Using logistic regression to classify wines
Feature importance and classification
Evaluating review length and how it influences price and rating
Wine quality is a classic dataset for machine learning analysis, and we were able to source three main datasets to start playing with. UCI had a wine quality datasets, one for red and one for white. It featured measurements of different chemicals and elements of wines, and their associated quality rating. We thought it would be interesting to see if a model could predict if the wine was white or red based on some chemical features such as residual sugar and acidity.
Another robust dataset we found was through kaggle.com and featured over 130,000 rows of data with wine maker, region, price, and score from wine magazine critics.

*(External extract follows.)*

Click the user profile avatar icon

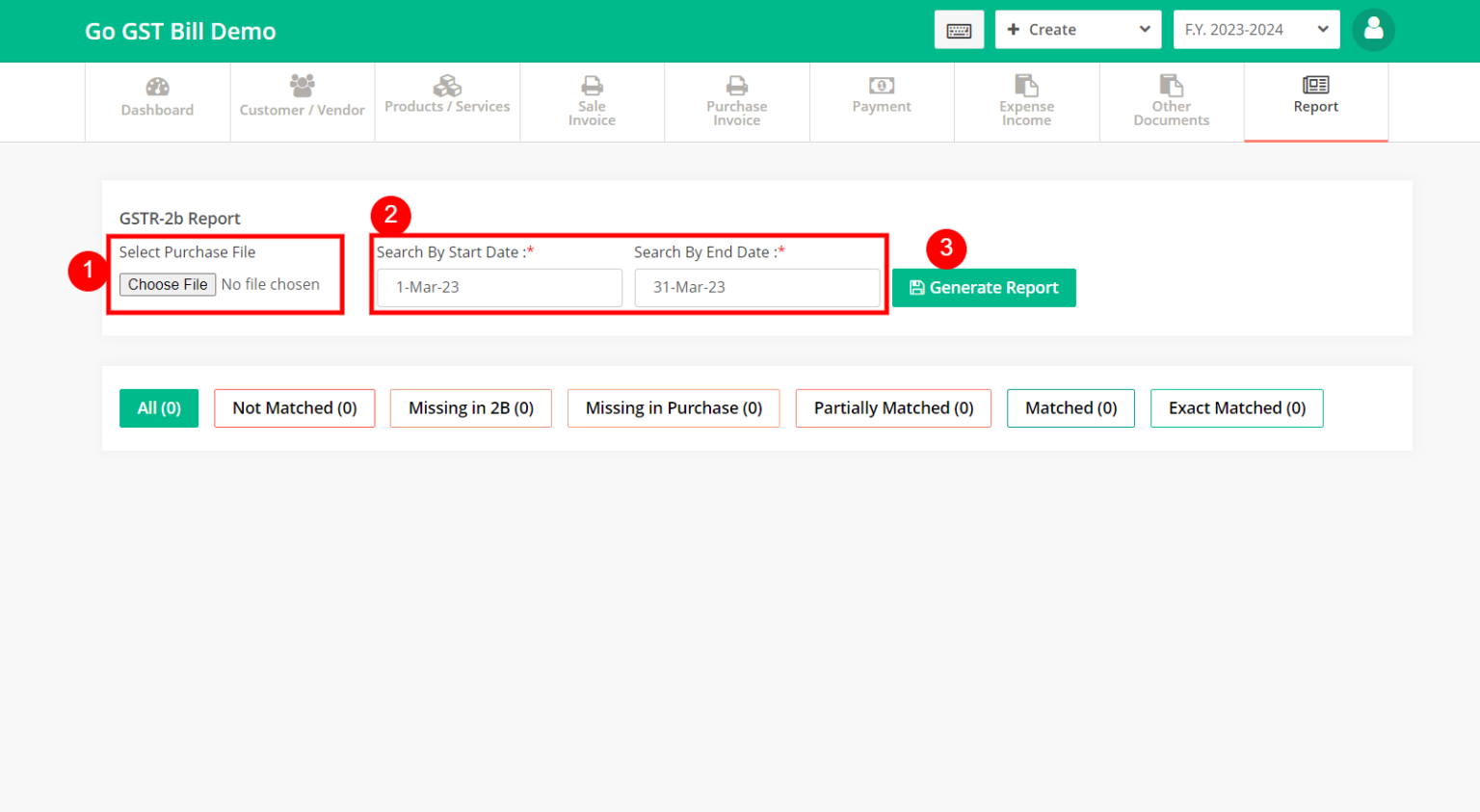[1373, 29]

We were interested to see if using Natural Language Processing on the descriptions given by the wine critics if the model could predict relative wine score or price.
Some of the wine reviews had missing values, and non ascii-characters which we removed. The vintage of each wine was also situated inside the wine description rather than its own column. Some of the vintages didnt seem to make sense (1934?) and some of the prices looked to be mismarked. Overall we had to remove about 3,000 rows of data and manually clean several.
Using pyspark heatmaps and confusion matrices, we looked at relationships in wine quality and chemical makeups of red and white wines. We played with different combinations of features to see which models were accurate, innacurate, or seemingly overfitted.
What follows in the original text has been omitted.